Doctor Sleep, touted to be the sequel to ‘The Shining’ is a psychological fantasy based horror film directed by Mike Flanagan. Coming across as a good versus evil movie with a lot of complications with respect to the screenplay, the film explores a lot of dark sides that children may face due to psychic minds. Does this experimental venture grip film fans?
The movie starts off with Dan Torrance’s troubled childhood due to the dark forces and shifts to reality which sees him battle these demons for a long time now. Simultaneously, there is Kyleigh as Abra, a young girl with the ‘shining’ and similar powers such as Dan Torrance. To add to this, we are also shown the dark community lead by Rebecca Ferguson (Rose), the evil dementor who consumes children’s shine in order to increase her lifespan. The entire film is about these three tracks that intersect at various points.

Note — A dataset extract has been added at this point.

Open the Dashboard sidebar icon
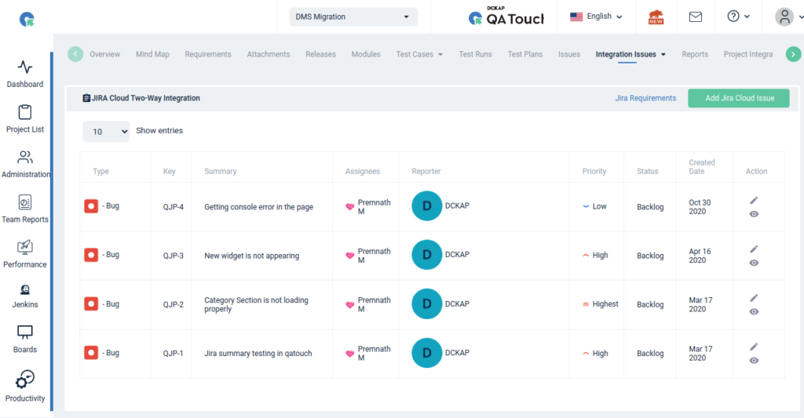 [25, 68]
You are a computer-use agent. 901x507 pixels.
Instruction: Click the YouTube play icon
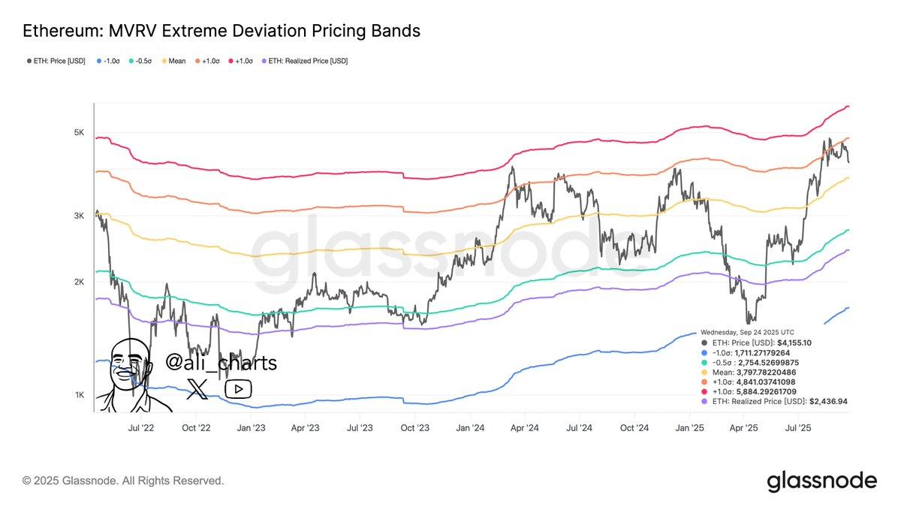[238, 388]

As for the casting, Ewan McGreor as Dan pulls off a terrific performance just as the kid Abra played by Kyleigh Curran. Be it their combination scenes or their chemistry through their mind voices, this duo works perfectly. But the show stealer happens to be Rebecca as Rose, the evil woman who snatches away children’s happiness with her dark deeds. Emily as Snakebite Andi is also impressive and adds a good flavour. A good casting equation overall!

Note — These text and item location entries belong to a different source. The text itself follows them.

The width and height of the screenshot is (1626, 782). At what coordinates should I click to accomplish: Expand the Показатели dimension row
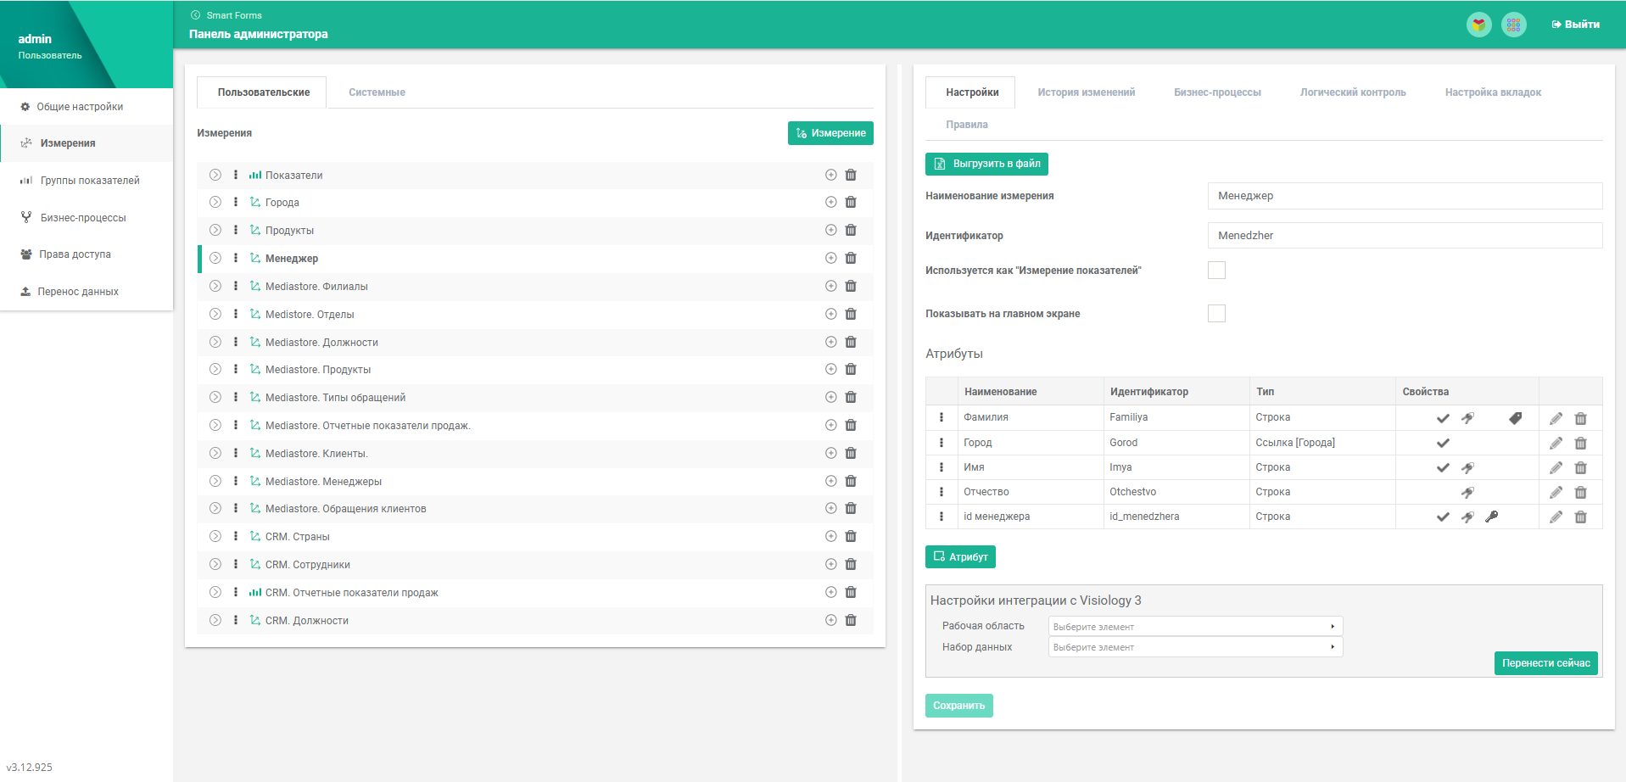(215, 175)
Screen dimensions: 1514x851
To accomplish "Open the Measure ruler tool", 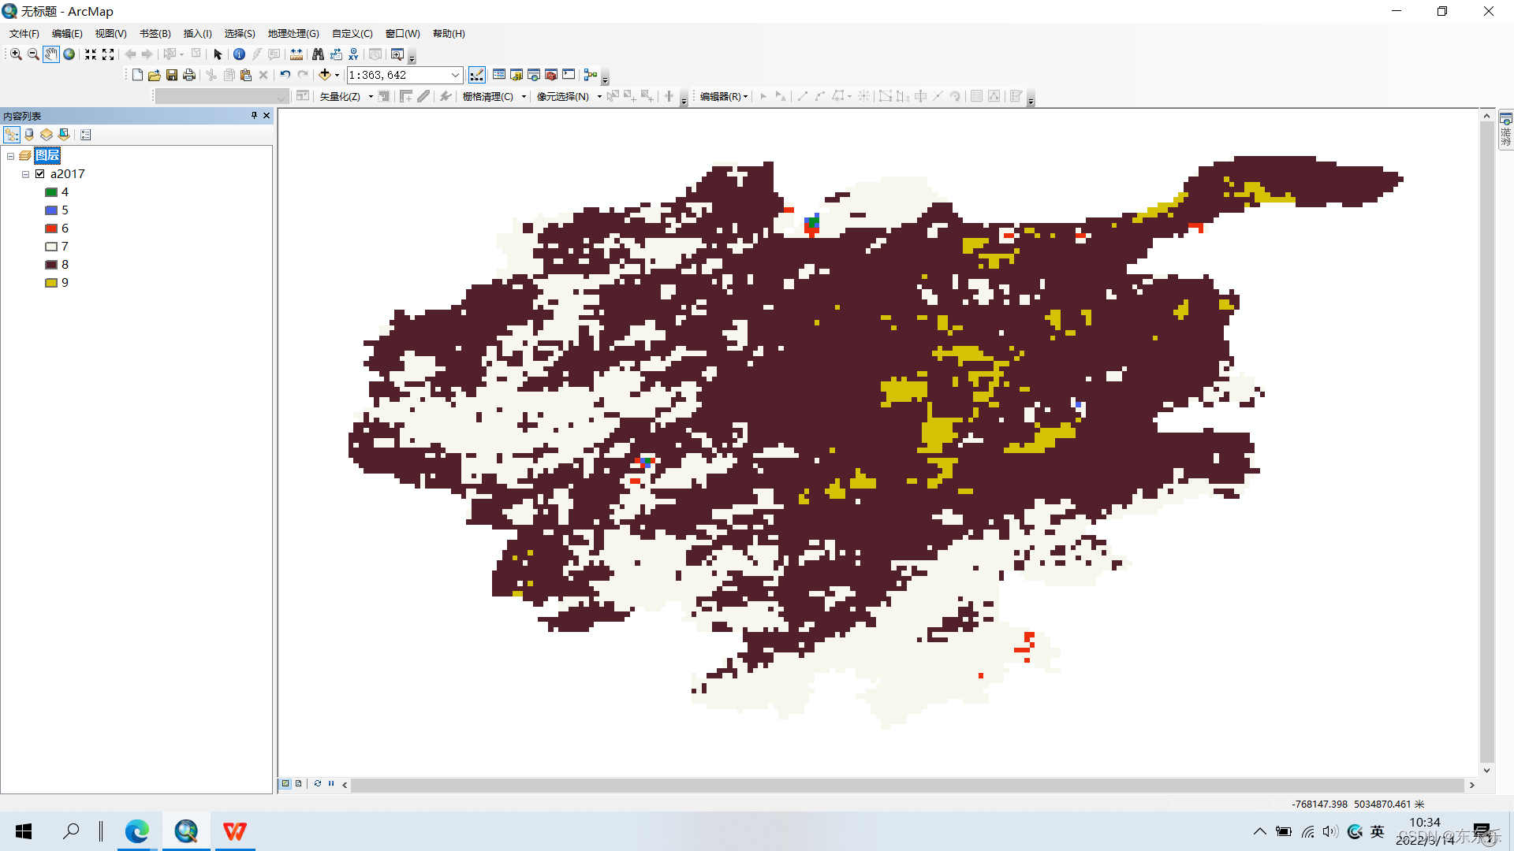I will [x=296, y=54].
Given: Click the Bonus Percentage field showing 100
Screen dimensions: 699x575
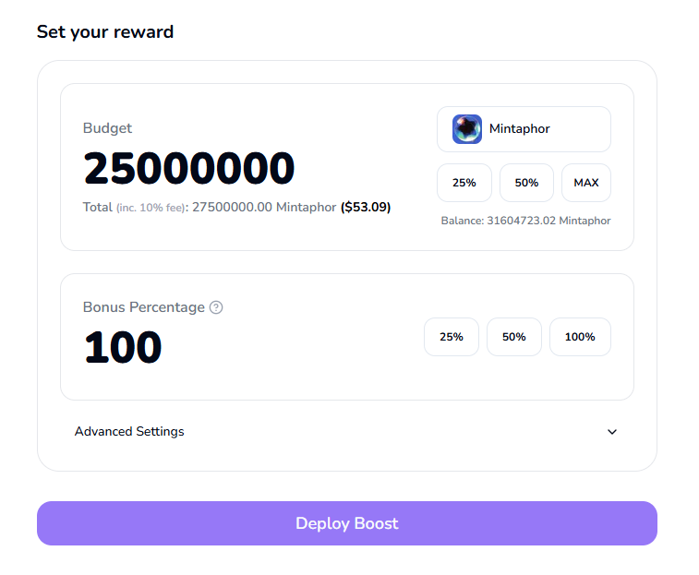Looking at the screenshot, I should tap(123, 348).
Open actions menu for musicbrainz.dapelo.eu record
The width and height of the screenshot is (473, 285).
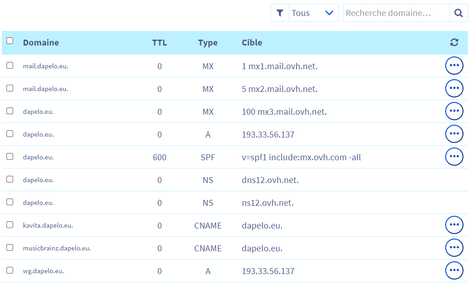tap(454, 248)
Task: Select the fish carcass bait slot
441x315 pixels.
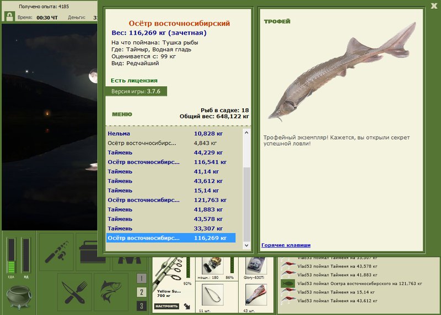Action: click(x=256, y=295)
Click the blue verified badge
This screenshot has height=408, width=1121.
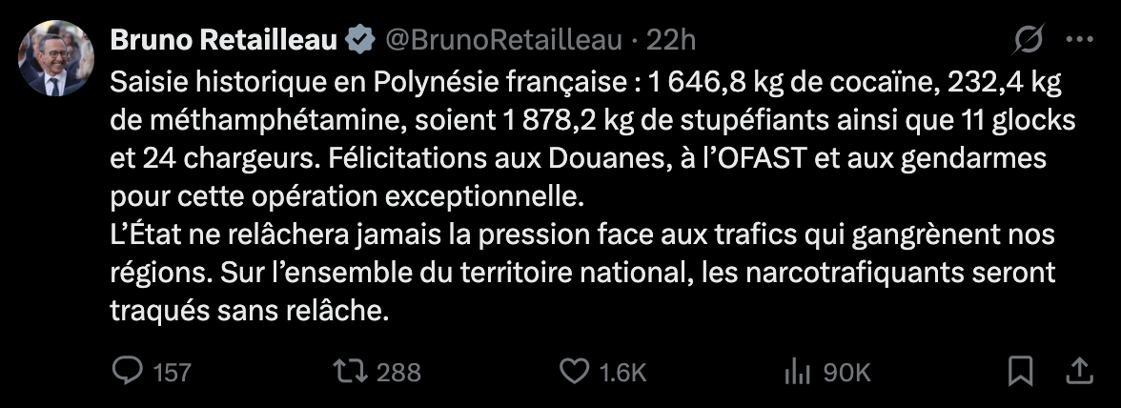tap(359, 39)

The film Doctor Sleep has various fantasy elements that one must understand and get used to in order to get a hold of the content. It is similar to slow poison that grows onto you and there is a particular pattern in which the film has been cut that might seem confusing for a few. In fact, every scene has an intercut to another parallel event happening either with the other characters or with the past of the same character. This, after a point might seem a little monotonous. The idea is relatively new and some of the scenes are gripping in this aspect.
The mention worthy sequences of the picture would include the baseball match played by the young boy and a couple of scenes that eventually turn up after this game. The crux of the movie is based on this portion and this has been shouldered quite impressively by the makers. Another lovely sequence is the build up to how the characters meet and the shootout that has a nice emotional twist towards the end. One might think the last few minutes were a bit draggy and that Dan’s conversation with his dad could have been a lot shorter, In fact, we know exactly what would happen in the climax almost before the pre-climax block and this part could have had a tad bit more suspense.
Technically, Doctor Sleep is a brilliant piece of art as the visuals are a steal. Cinematography by Michael Fimognari is the biggest backbone as most scenes depend on the visual and performance. It seems so apt that a fantasy world was created for the negative characters and where they dwell. The edit work by Mike sure is challenging as there are numerous tracks to fill in between this run-time and he does a decent job. Music too adds value and Doctor Sleep seems abundant when it comes to its technical brilliance. If for a slightly crisper end and a less complicated proceeding right from the beginning, this could have well been a fantastic film overall.
Nevertheless, director Mike Flanagan does fair justice with Doctor Sleep and if you are an audience who is able to accept these psychic fantasy elements and dissolve in them, you would definitely enjoy multiple moments in the movie. Though there are not too many high points as such, the engagement is still there and there is a good level of suspense held together for a larger portion of Doctor Sleep.
Bottom-line: A well layered psychological fantasy, that is fairly intriguing!